I write today to shine a light on some of the incredible happenings in our 4th, 5th and 6th grades this year, catalyzed by the 1:1 device initiatives launched at the start of the school year. The easy headline here is, “Every student now has a computer!”
While quantitatively true, that doesn’t reflect the curricular underpinnings and student-driven motivations behind the initiatives, nor does it even begin to scratch the surface of the myriad, exciting new learning opportunities that are happening “beyond the devices.”
Two week ago, I’d wrapped up my work for the day and was packing up my backpack, getting ready to head home to my own kids (and thus start my second full day of work…), when two 4th grade students tapped on the door to my office.
The girls explained to me that they had managed, “somehowwwww,” to change the background of their Chrome app to display nothing but pugs: Big pugs. Little pugs. Pug puppies cavorting on comfy couches. Adult pugs lollygagging lakeside. It was just a straight-up pugfest, and they needed an escape.
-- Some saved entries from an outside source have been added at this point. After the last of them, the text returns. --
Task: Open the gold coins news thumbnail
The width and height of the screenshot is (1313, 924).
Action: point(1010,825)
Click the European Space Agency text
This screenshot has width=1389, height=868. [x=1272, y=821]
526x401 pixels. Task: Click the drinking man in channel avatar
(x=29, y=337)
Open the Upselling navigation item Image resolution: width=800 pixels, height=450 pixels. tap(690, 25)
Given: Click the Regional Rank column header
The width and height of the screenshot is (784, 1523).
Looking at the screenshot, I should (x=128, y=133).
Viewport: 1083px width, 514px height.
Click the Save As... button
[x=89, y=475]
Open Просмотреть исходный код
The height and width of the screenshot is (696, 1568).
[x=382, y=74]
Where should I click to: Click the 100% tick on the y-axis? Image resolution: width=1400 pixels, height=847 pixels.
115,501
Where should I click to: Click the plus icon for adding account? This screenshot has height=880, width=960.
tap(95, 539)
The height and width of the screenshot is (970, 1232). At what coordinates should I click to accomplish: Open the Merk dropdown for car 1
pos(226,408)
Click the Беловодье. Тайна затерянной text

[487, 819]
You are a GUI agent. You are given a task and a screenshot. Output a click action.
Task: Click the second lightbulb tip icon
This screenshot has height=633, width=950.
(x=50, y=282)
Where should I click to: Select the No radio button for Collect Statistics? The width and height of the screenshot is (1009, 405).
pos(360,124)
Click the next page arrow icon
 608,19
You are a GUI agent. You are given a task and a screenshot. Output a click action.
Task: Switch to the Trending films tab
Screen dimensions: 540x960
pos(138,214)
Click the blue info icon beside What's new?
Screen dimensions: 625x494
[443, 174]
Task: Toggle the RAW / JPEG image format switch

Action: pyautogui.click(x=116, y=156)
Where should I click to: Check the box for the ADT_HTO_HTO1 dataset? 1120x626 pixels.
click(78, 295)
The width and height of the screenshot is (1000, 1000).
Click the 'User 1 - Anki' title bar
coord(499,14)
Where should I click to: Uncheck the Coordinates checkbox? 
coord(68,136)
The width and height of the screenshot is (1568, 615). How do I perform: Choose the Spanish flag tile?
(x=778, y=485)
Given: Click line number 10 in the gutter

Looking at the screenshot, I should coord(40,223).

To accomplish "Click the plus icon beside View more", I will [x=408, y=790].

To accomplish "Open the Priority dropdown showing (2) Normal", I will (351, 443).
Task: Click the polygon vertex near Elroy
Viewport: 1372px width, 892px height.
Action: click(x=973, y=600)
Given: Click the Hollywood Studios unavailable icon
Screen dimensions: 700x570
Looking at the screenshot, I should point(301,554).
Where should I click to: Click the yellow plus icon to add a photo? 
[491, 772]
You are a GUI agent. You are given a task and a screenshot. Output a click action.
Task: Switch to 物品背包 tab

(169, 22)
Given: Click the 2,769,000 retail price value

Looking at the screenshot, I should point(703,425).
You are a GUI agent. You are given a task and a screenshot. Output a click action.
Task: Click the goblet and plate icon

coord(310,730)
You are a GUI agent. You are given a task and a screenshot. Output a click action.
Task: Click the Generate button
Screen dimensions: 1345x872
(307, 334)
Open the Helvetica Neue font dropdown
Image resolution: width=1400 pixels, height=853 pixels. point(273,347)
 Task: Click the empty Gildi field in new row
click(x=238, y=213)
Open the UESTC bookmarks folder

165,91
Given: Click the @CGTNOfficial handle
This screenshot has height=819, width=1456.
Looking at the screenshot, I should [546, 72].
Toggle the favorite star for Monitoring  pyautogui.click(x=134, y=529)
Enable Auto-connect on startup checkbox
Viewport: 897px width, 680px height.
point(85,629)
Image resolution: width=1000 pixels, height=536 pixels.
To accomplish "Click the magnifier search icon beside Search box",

Instead of telling me how this problem with their technology was slowing them down and preventing them from doing their “real work” (which is the standard “adult” conversational leadoff), they gave me a detailed walk-through of the elaborate path they had taken to enable this pug-background feature, and then shared the ways they’d attempted to “de-pug” the situation. They concluded their presentation by saying essentially, “So this is a really cool feature, and we also want to learn how to turn it off.” All while giggling uncontrollably.
The point: these girls were exploring and had wandered off course, but didn’t see themselves as lost or slowed down by the technology roadblock in front of them. To them, it wasn’t even a roadblock, but rather something new to learn.
Noting their visual tracking and verbal re-articulation of the steps I gave them to return their browsers to a pug-free state, I knew that from this interaction they had gleaned more than just the steps to access their browser’s settings and disable a Chrome extension. They had also experienced the process of finding and communicating the root cause of a technology issue, and through that had allowed me, their “guide on the side” in that moment, to steer them toward a solution that they were able to execute on their own. In proper teacher lingo, it was student-focused, it was inquiry-based, it was problem-based learning. (And it was awesome!)
Teaching the Teachers
In addition to finding new and innovative ways to integrate pug imagery into their technology, I’ve seen many instances of students at the center of a spontaneous role-reversal in our classrooms and hallways. While the term “digital natives” has by this point become something of a cliché, it remains hard to overstate how comfortable the current generation of learners is with not only using technologies with which they’re already familiar, but also with learning new technologies and assimilating them into their lives, all on the fly.
It’s because of that inherent ability that I’ve seen teachers having “I don’t know how to do this” moments with technology, who have then been rescued by a student or group of students, able to swoop in and get things back on track. Those students are akin to a local saying to their disoriented teacher-tourists, “Sure. It’s the big blue building, two blocks that way, on your right—you can’t miss it.”
Technology aside, in those moments of giving “directions” to their teacher-tourists, I see our digitally-native students growing in confidence, sharpening their communications skills by articulating the knowledge they’ve amassed, and capitalizing on these new opportunities for leadership that are set before them.
Reboot the Teacher
The 1:1 device programs have also allowed for a wondrous injection of innovation, creativity, and collaboration amongst many of our faculty. As an example, my colleague Laura Loftus developed an entire curriculum for teachers to provide them with an opportunity for sustained hands-on time with new educational applications, sites, and services, as well as the devices themselves. During the summer, she hosted several three-day workshops with different cohorts of teachers to train teachers in 1:1 grades, and then supplemented that with an online course where teachers could test, reinforce, and expand their newfound expertise.
This kind of professional development—teacher-led, peer-to-peer, and curriculum-focused—brings immediate benefit to the teaching and learning experience for the students in our classes, and also illustrates how the arrival of our 1:1 initiatives have led to a windfall of curricular innovation and renewed teacher inspiration in their lesson planning and delivery.
As we continue on this year with our 1:1 programs now in full swing in grades 3–6, I’m excited to learn of new ways in which our students and teachers are using these resources to grow in their capacities to actively and creatively solve problems, to leverage the devices to deepen their own agency in their learning, and to continually reinvigorate the way they approach their time here at GDS.